__WHAT IS ASKED__. Copy out the listing word for word from the line with "Click the ~VG*~LS*ES term in the table" to the line with "point(240,21)", including both of those lines.

**** EXERCISE DATA ****

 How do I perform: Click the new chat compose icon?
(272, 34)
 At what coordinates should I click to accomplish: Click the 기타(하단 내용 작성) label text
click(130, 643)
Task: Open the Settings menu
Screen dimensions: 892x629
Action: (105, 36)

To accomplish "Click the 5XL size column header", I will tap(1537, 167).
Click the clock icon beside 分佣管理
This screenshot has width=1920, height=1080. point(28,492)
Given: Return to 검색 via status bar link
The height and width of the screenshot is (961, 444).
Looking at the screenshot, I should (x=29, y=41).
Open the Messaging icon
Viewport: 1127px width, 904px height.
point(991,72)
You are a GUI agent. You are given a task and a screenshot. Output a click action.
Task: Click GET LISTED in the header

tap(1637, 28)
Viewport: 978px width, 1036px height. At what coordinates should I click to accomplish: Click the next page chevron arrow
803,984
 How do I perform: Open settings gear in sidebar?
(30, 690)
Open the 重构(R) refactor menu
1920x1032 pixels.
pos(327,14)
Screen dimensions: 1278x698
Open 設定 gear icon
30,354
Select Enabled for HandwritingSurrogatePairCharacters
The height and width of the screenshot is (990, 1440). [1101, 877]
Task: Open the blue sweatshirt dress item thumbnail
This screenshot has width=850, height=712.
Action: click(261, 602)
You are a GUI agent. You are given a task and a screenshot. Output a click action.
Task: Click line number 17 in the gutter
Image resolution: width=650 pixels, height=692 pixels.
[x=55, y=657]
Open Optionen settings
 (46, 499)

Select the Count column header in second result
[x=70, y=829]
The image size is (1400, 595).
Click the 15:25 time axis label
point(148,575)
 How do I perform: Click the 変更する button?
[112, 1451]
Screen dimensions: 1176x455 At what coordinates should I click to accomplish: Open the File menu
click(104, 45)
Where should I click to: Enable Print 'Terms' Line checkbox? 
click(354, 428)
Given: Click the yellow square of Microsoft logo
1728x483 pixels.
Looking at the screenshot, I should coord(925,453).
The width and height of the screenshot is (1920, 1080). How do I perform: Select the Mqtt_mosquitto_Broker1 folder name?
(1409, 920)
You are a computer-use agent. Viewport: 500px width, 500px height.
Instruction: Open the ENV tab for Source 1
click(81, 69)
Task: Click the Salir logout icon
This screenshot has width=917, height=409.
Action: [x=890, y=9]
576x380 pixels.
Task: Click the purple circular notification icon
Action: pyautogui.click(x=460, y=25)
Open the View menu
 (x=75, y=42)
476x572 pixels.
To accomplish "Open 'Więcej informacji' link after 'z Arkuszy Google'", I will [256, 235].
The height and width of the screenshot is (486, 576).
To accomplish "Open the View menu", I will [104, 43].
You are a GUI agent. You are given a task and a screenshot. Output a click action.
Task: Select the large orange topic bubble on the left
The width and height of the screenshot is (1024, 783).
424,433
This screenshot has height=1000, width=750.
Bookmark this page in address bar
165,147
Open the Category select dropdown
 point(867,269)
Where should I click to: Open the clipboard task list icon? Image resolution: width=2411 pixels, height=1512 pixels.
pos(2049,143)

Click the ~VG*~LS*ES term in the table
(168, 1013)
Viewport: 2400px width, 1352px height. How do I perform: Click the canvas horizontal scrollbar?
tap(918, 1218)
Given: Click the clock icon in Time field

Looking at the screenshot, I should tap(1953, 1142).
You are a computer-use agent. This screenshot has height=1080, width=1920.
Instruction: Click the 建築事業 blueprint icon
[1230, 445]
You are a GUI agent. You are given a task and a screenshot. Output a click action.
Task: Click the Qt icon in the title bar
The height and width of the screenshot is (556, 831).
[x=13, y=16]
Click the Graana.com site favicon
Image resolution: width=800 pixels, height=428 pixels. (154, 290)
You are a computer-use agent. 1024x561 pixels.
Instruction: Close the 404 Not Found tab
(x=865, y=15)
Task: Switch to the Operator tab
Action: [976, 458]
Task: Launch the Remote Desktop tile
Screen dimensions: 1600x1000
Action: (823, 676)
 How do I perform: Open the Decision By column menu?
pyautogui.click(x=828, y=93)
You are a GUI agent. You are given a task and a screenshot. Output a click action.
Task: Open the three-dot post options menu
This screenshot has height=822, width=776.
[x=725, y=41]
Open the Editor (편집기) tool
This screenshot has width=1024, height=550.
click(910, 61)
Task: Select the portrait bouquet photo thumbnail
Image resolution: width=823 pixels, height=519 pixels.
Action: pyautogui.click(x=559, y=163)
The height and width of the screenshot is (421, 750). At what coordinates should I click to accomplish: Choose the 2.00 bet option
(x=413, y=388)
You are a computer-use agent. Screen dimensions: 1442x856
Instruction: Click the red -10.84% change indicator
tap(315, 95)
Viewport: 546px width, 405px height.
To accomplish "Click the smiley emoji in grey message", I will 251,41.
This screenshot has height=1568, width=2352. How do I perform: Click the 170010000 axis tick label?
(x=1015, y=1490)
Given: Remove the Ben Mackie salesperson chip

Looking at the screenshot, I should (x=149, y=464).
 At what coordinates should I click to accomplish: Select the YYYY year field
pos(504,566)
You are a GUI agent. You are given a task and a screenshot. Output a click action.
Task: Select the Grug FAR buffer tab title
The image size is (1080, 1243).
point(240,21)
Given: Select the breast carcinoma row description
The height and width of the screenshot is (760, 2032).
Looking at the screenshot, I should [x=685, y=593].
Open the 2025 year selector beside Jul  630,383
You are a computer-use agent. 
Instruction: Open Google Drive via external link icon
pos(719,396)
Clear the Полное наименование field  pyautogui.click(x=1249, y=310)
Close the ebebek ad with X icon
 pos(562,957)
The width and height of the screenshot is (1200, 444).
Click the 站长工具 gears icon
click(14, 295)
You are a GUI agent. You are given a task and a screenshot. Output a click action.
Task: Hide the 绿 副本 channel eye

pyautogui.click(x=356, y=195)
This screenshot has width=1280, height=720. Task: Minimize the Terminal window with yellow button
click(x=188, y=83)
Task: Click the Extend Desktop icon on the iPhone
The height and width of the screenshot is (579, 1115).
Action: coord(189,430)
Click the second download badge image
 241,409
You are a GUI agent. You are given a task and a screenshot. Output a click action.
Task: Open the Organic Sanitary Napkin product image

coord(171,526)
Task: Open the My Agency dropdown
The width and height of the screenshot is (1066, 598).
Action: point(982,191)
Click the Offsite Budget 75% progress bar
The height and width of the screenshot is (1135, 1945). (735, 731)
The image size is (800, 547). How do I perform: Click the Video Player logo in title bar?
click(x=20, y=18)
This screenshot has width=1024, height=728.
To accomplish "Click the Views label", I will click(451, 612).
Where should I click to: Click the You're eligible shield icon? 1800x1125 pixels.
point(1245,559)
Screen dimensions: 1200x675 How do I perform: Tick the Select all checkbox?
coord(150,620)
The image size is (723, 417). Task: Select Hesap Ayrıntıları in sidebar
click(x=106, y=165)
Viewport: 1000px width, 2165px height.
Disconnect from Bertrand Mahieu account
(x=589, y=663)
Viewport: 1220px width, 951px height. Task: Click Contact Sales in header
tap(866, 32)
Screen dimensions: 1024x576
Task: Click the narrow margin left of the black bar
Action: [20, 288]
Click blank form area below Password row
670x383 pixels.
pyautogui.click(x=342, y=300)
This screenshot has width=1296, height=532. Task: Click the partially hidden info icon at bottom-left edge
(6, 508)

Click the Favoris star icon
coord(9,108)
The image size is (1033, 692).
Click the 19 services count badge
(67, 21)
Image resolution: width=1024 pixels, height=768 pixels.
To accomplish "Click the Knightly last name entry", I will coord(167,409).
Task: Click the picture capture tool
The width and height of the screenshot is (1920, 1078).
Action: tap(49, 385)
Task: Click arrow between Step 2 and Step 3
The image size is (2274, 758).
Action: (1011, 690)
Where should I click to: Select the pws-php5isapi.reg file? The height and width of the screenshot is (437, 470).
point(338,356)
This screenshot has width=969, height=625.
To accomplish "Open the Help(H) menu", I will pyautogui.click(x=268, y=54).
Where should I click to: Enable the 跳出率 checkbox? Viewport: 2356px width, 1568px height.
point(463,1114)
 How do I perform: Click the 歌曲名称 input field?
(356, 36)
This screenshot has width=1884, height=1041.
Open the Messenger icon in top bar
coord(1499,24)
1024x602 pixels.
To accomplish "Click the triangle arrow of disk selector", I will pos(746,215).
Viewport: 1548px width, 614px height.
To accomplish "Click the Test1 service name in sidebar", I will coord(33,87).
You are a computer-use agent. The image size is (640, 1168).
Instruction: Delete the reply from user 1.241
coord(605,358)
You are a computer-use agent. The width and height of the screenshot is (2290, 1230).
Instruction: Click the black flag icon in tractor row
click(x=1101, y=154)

****

__OUTPUT__.
Click the ~VG*~LS*ES term in the table
(168, 1013)
Viewport: 2400px width, 1352px height. How do I perform: Click the canvas horizontal scrollbar?
tap(918, 1218)
Given: Click the clock icon in Time field

Looking at the screenshot, I should tap(1953, 1142).
You are a computer-use agent. This screenshot has height=1080, width=1920.
Instruction: Click the 建築事業 blueprint icon
[1230, 445]
You are a GUI agent. You are given a task and a screenshot. Output a click action.
Task: Click the Qt icon in the title bar
The height and width of the screenshot is (556, 831).
[x=13, y=16]
Click the Graana.com site favicon
Image resolution: width=800 pixels, height=428 pixels. (154, 290)
You are a computer-use agent. 1024x561 pixels.
Instruction: Close the 404 Not Found tab
(x=865, y=15)
Task: Switch to the Operator tab
Action: [976, 458]
Task: Launch the Remote Desktop tile
Screen dimensions: 1600x1000
Action: (823, 676)
 How do I perform: Open the Decision By column menu?
pyautogui.click(x=828, y=93)
You are a GUI agent. You are given a task and a screenshot. Output a click action.
Task: Open the three-dot post options menu
This screenshot has height=822, width=776.
[x=725, y=41]
Open the Editor (편집기) tool
This screenshot has width=1024, height=550.
click(910, 61)
Task: Select the portrait bouquet photo thumbnail
Image resolution: width=823 pixels, height=519 pixels.
Action: pyautogui.click(x=559, y=163)
The height and width of the screenshot is (421, 750). At what coordinates should I click to accomplish: Choose the 2.00 bet option
(x=413, y=388)
You are a computer-use agent. Screen dimensions: 1442x856
Instruction: Click the red -10.84% change indicator
tap(315, 95)
Viewport: 546px width, 405px height.
To accomplish "Click the smiley emoji in grey message", I will 251,41.
This screenshot has height=1568, width=2352. How do I perform: Click the 170010000 axis tick label?
(x=1015, y=1490)
Given: Remove the Ben Mackie salesperson chip

Looking at the screenshot, I should (x=149, y=464).
 At what coordinates should I click to accomplish: Select the YYYY year field
pos(504,566)
You are a GUI agent. You are given a task and a screenshot. Output a click action.
Task: Select the Grug FAR buffer tab title
The image size is (1080, 1243).
point(240,21)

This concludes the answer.